Nation’s top school custodian is pride of Forsyth community

Credit: Phil Skinner for the AJC

Credit: Phil Skinner for the AJC

With schools preparing to reopen, students at Forsyth County’s Kelly Mill Elementary School know their campus will be in shipshape condition.

Their head custodian, Richard “Rich” Toomey, is the nation’s best at what he does.

Earlier this year, Toomey was named the 2023 school custodian of the year in a nationwide contest sponsored by Cintas, a global janitorial company out of Ohio.

Cintas first selected Toomey as a top-10 candidate based on his nominations. Then the Kelly Mill community showed its support by flooding the online voting process with tens of thousands of votes. The final tally was 200,000 votes for the custodian from Cumming.

“We really pushed voting, and the community rallied,” Assistant Principal Brittney Shadburn said. “They would drive through car lines, honking their horns, saying they are voting for Rich.”

Credit: Phil Skinner

Credit: Phil Skinner

Bradley Robertson, the school’s educational technology coach, kept the contest before staff, students and parents with social media posts and jingle contests.

For weeks during the spring, students created cheers and wrote chants for videos that were posted online. Photos of Toomey’s face, blown-up poster-sized fatheads, were hung around the school. People in the community even stopped him in the grocery store and offered encouragement.

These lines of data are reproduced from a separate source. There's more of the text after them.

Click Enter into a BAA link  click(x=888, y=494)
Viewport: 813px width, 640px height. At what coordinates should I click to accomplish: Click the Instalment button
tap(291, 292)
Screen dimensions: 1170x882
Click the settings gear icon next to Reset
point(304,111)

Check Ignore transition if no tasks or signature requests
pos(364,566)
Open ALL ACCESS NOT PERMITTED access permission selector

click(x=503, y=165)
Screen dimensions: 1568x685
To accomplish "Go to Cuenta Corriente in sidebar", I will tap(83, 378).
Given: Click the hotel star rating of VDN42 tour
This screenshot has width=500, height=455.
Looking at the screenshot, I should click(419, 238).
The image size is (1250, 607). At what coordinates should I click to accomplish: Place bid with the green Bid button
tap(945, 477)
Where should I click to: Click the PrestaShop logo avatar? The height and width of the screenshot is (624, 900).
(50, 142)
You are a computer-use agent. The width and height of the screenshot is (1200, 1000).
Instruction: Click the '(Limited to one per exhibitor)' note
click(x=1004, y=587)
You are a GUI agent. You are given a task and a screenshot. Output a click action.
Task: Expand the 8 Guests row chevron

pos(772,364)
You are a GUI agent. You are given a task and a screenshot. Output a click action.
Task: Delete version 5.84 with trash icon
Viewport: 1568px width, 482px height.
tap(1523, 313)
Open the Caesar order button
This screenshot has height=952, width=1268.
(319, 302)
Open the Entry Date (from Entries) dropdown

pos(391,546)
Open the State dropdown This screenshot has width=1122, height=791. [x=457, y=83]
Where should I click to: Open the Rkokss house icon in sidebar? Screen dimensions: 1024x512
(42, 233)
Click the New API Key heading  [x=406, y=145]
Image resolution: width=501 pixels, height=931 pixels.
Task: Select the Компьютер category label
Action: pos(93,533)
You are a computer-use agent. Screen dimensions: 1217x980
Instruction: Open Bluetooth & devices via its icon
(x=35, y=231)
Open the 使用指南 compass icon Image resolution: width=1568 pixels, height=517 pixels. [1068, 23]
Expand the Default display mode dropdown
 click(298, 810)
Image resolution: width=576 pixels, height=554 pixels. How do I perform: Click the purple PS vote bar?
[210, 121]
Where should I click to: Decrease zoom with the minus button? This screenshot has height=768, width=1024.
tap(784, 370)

“It’s just amazing the outpouring of support,” said Toomey. “I go to the stores now, and people come up to me and say: ‘I voted for you.’ It’s amazing what this community has done.”

Cintas has hosted the annual contest for the past 10 years to show the importance of custodians.

With a nationwide concern over sanitized classrooms and safe campuses, school maintenance has never been more vital. During the pandemic, custodians had to find new ways to sanitize so that on-campus learning could continue.

“They were the real heroes for sure,” Shadburn said.

Toomey and his staff of five custodians heightened sanitation practices with additional cleanings that are now the norm. Classrooms are routinely fogged with sanitizer during the school day when everyone is out of the room and again when everyone has gone home.

The custodial staff also secures the campus, and Toomey trains his team to take safety seriously.

“It’s very important to him that his staff builds a vibe around the building so everyone feels safe,” Shadburn said. “Our teachers feel safe leaving personal items out, and that’s just as important as the cleanliness of the building.”

Cintas marketing manager Christiny Betsch said the annual contest unearths “tremendous stories of custodians going above and beyond,” and this year was no different.

“Custodians take on a lot of responsibility to help provide a clean and healthy space for students,” Betsch said.

Toomey, who is originally from Long Island, New York, is in his eighth year at Kelly Mill and his fourth as head custodian. School administrators could see his leadership potential when he applied for the management position. Shadburn said district leadership training helped him become more effective.

Toomey credits his staff. “I definitely could not do it without them,” he said. “They are some of the most hard-working people I’ve ever been around. And we have fun, too. It’s a great environment, and they are great people.”

Kelly Mill had not participated in the Cintas contest before. A school district maintenance director urged them to take a look and consider nominating Toomey for the honor.

Step one required nomination letters, and Toomey received more than 90 heartfelt recommendations from current staff, prior staff, parents and others in the community.

Credit: Phil Skinner

Credit: Phil Skinner

After Toomey became one of the contest leaders, school leadership surprised him with the news during a student assembly and gave him the nomination letters bound in a book.

Cintas officials announced Toomey as the winner at a similar school assembly in the presence of his wife, school district administrators, and school board members. Kelly Mill’s gym was packed with kids – including Toomey’s second-grade son, also named Rich – chanting his name and waving Fathead signs of his image.

“I was shaking,” Toomey said. “It’s a feeling I’ll never forget. I don’t even know how to describe it. It felt like the building was shaking.”

Cintas officials presented him with a $10,000 check, and he will also receive a trip for two to Las Vegas in November to the ISSA Show North America, the leading trade association for the cleaning industry worldwide.

“He’s so humble that all of this has been overwhelming to him and a little bit embarrassing,” Shadburn said.

“Being around the kids and building a rapport is the heart of who he is,” she added.

As school starts again, Toomey has the same priorities he had during the pandemic when his staff worked fervently to perfect new cleaning routines.

“The worst thing was seeing the building empty,” he said. “It was such a gut-wrenching feeling not having the kids here, and we were willing to do anything possible to get everybody back in here safe.”

Then and now, the goal remains: “What can we do to ensure that when they come here, they’re going to stay healthy and safe.”

Credit: Phil Skinner

Credit: Phil Skinner


In addition to the $10,000 cash prize, Rich Toomey will receive $5,000 in Cintas and Rubbermaid products and services for Kelly Mill Elementary. The school will also receive a facility assessment and consulting package from ISSA, the worldwide industry cleaning association, a $30,000 value.